[Text]
[bug] Detectron2 errors when installing on PyTorch DLC

austinmw commented 2 years ago

Checklist

[X] I've prepended issue tag with type of change: [bug]
[X] (If applicable) I've attached the script to reproduce the bug
[X] (If applicable) I've documented below the DLC image/dockerfile this relates to
[X] (If applicable) I've documented below the tests I've run on the DLC image
[X] I'm using an existing DLC image listed here: https://docs.aws.amazon.com/deep-learning-containers/latest/devguide/deep-learning-containers-images.html
[] I've built my own container based off DLC (and I've attached the code used to build my own image)

Concise Description:

Detectron2 errors when being installed on top of pytorch-training container. It appears to be related to smdebug.

How to reproduce:

> nvidia-docker run -it 763104351884.dkr.ecr.us-west-2.amazonaws.com/pytorch-training:1.10.2-gpu-py38-cu113-ubuntu20.04-sagemaker
> pip install detectron2 -f https://dl.fbaipublicfiles.com/detectron2/wheels/cu113/torch1.10/index.html
> python -c "from detectron2 import model_zoo"

[Data section]
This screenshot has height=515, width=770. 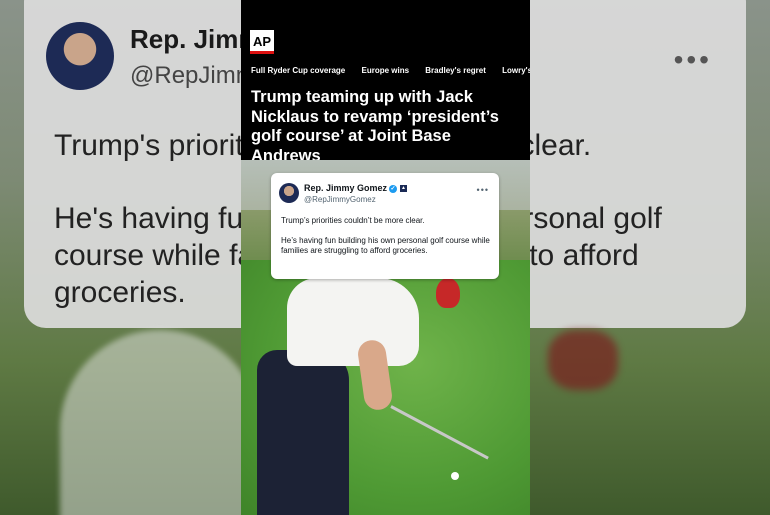 I want to click on nav-item-lowrys-clinching: Lowry's clinching, so click(x=516, y=70).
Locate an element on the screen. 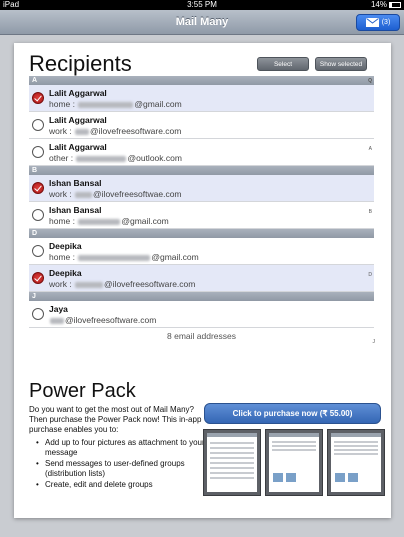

[Actions to take]
1) What does the issue say the Detectron2 error appears to be related to?
2) Swap "dockerfile" for "Containerfile" in the issue's passage that opens with "[X] I've prepended" and closes with "my own image)", then give that passage again.
Answer from the issue alone.

[Exercise results]
1) smdebug

2)
[X] I've prepended issue tag with type of change: [bug]
[X] (If applicable) I've attached the script to reproduce the bug
[X] (If applicable) I've documented below the DLC image/Containerfile this relates to
[X] (If applicable) I've documented below the tests I've run on the DLC image
[X] I'm using an existing DLC image listed here: https://docs.aws.amazon.com/deep-learning-containers/latest/devguide/deep-learning-containers-images.html
[] I've built my own container based off DLC (and I've attached the code used to build my own image)